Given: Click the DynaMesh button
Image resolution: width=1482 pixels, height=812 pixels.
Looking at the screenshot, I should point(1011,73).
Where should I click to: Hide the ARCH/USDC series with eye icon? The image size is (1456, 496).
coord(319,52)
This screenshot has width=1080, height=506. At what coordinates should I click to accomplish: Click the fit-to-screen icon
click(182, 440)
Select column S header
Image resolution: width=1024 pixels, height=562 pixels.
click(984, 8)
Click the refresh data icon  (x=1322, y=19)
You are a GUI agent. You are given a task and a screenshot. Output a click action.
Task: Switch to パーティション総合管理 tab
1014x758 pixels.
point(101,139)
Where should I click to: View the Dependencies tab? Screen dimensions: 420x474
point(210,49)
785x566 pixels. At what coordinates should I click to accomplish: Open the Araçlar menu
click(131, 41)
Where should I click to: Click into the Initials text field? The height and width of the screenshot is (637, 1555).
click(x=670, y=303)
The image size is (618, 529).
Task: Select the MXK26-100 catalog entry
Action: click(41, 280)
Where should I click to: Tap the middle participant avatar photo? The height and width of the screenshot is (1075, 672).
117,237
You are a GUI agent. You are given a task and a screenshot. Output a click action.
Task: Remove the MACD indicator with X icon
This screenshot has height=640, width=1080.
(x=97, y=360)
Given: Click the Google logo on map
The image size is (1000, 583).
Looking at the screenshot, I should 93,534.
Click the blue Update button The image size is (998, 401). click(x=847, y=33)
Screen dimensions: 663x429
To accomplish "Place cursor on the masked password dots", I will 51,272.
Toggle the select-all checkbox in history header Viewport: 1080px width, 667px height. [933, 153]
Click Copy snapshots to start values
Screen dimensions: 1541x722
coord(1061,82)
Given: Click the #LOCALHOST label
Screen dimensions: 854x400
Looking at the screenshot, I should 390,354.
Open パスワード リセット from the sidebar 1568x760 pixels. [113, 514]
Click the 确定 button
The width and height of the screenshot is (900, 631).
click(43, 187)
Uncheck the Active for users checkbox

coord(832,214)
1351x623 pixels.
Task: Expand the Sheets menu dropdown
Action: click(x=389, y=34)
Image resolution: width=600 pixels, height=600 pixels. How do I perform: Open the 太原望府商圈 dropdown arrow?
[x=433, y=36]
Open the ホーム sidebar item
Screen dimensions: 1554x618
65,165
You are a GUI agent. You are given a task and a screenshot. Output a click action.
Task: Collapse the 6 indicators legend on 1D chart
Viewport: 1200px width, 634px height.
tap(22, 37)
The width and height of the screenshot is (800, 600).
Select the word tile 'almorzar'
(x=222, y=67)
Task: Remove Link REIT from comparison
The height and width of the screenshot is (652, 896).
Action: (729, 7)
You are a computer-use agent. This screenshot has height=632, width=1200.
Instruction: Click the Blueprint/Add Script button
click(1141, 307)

== Brief ==
Every record shown above should appear again in your answer, unchanged.

== Response to the exercise ==
Given: Click the DynaMesh button
Image resolution: width=1482 pixels, height=812 pixels.
Looking at the screenshot, I should point(1011,73).
Where should I click to: Hide the ARCH/USDC series with eye icon? The image size is (1456, 496).
coord(319,52)
This screenshot has width=1080, height=506. At what coordinates should I click to accomplish: Click the fit-to-screen icon
click(182, 440)
Select column S header
Image resolution: width=1024 pixels, height=562 pixels.
click(984, 8)
Click the refresh data icon  (x=1322, y=19)
You are a GUI agent. You are given a task and a screenshot. Output a click action.
Task: Switch to パーティション総合管理 tab
1014x758 pixels.
point(101,139)
Where should I click to: View the Dependencies tab? Screen dimensions: 420x474
point(210,49)
785x566 pixels. At what coordinates should I click to accomplish: Open the Araçlar menu
click(131, 41)
Where should I click to: Click into the Initials text field? The height and width of the screenshot is (637, 1555).
click(x=670, y=303)
The image size is (618, 529).
Task: Select the MXK26-100 catalog entry
Action: click(41, 280)
Where should I click to: Tap the middle participant avatar photo? The height and width of the screenshot is (1075, 672).
117,237
You are a GUI agent. You are given a task and a screenshot. Output a click action.
Task: Remove the MACD indicator with X icon
This screenshot has height=640, width=1080.
(x=97, y=360)
Given: Click the Google logo on map
The image size is (1000, 583).
Looking at the screenshot, I should 93,534.
Click the blue Update button The image size is (998, 401). click(x=847, y=33)
Screen dimensions: 663x429
To accomplish "Place cursor on the masked password dots", I will 51,272.
Toggle the select-all checkbox in history header Viewport: 1080px width, 667px height. [933, 153]
Click Copy snapshots to start values
Screen dimensions: 1541x722
coord(1061,82)
Given: Click the #LOCALHOST label
Screen dimensions: 854x400
Looking at the screenshot, I should 390,354.
Open パスワード リセット from the sidebar 1568x760 pixels. [113, 514]
Click the 确定 button
The width and height of the screenshot is (900, 631).
click(43, 187)
Uncheck the Active for users checkbox

coord(832,214)
1351x623 pixels.
Task: Expand the Sheets menu dropdown
Action: click(x=389, y=34)
Image resolution: width=600 pixels, height=600 pixels. How do I perform: Open the 太原望府商圈 dropdown arrow?
[x=433, y=36]
Open the ホーム sidebar item
Screen dimensions: 1554x618
65,165
You are a GUI agent. You are given a task and a screenshot. Output a click action.
Task: Collapse the 6 indicators legend on 1D chart
Viewport: 1200px width, 634px height.
tap(22, 37)
The width and height of the screenshot is (800, 600).
Select the word tile 'almorzar'
(x=222, y=67)
Task: Remove Link REIT from comparison
The height and width of the screenshot is (652, 896).
Action: (729, 7)
You are a computer-use agent. This screenshot has height=632, width=1200.
Instruction: Click the Blueprint/Add Script button
click(1141, 307)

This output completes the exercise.